Have Some Moe

UPDATED 08/17/1998 at 01:00 AM EDT Originally published 08/17/1998 at 01:00 AM EDT

What was the name of the Three Stooges' pet skunk in 1965's The Outlaws Is Coming? The answer: Elvis. And who was the sponsor of the TV show in 1962's The Three Stooges in Orbit) That would, of course, be N'Yuk-N'Yuks, "The Breakfast of Stooges." The short in which Curly shot an oyster? Dutiful but Dumb (1941).

Didn't know? Don't care? What are you anyway, a knucklehead? Robert Kurson, who compiled more than 1,400 entries in the just-published The Official Three Stooges Encyclopedia ($29.95), is a Stoogeiana expert who woo-woo-wooed his way through Harvard Law School. So there!
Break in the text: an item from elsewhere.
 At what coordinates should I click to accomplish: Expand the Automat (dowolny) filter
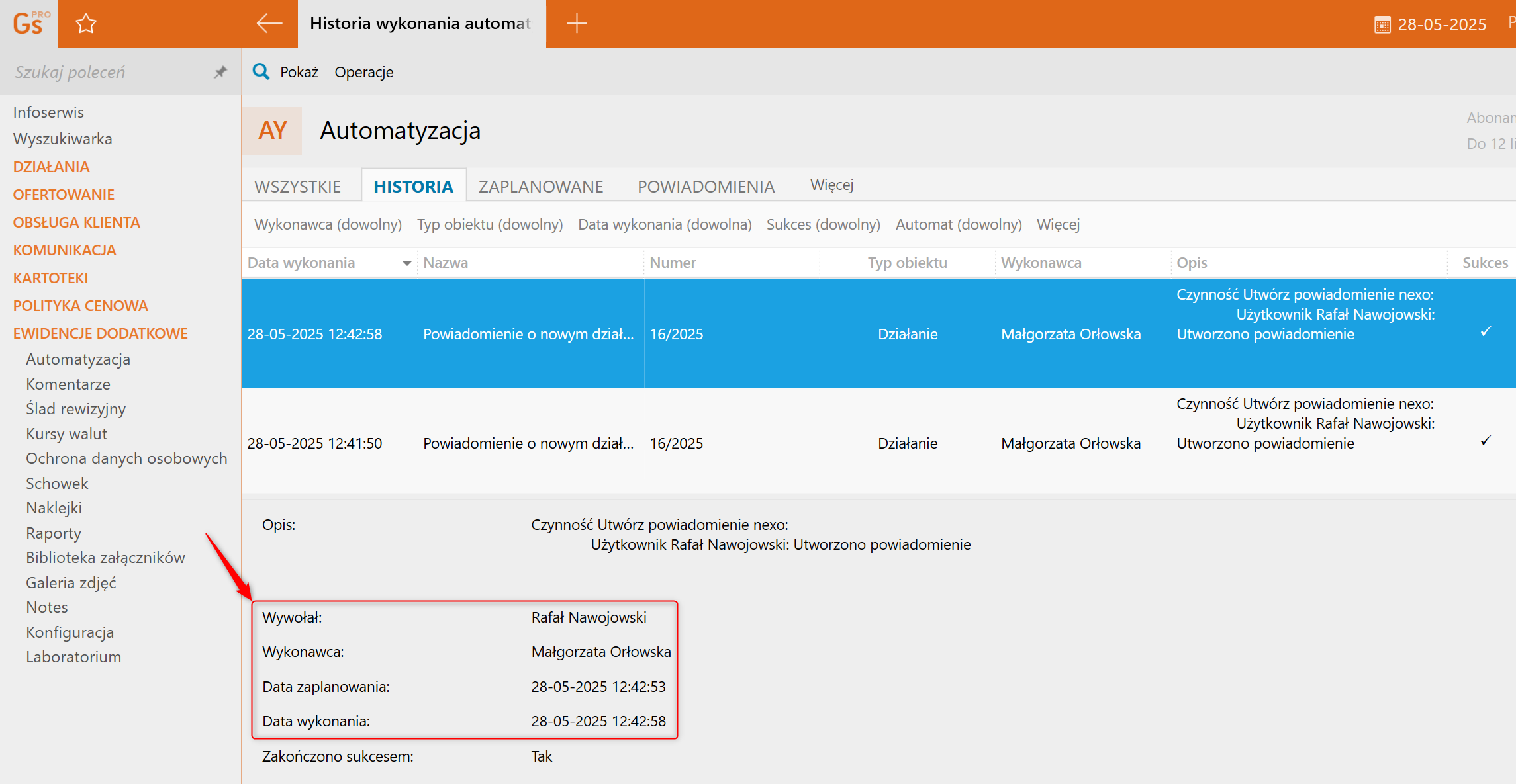958,224
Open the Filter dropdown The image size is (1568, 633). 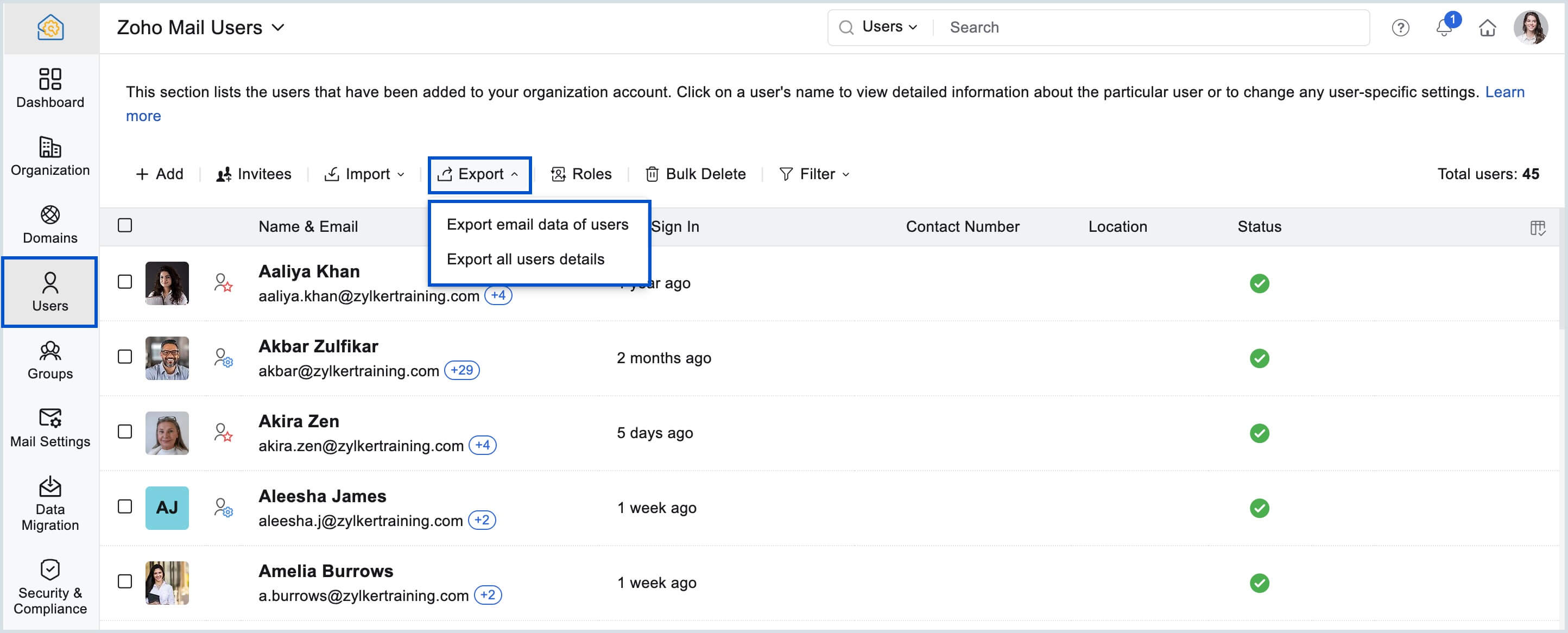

Growing up in the suburbs of Chicago, Kurson, 35, who forsook the practice of law in 1994 and is now a features writer at the Chicago Sun-Times, watched the Stooges every Saturday morning. His impersonations made him popular with friends in school—and a regular in the principal's office. "When I didn't know the name of a king on a history test," he says, "I wrote 'King Cole of Coleslawvania.' "

And he never lost his devotion to Moe, Larry and Curly (not to mention substitutes Shemp, Joe Besser and Curly Joe DeRita). "I knew I had to write this book," says Kurson. That meant he also had to watch (and re-watch) just about the entire Stooge oeuvre, including the 190 shorts that they made.

"The Stooges," says Kurson, "are more than just poking out eyes, throwing pies, and hacksaws across the head. There's a rhythm, a beauty to the language." N'Yuk-N'Yuk!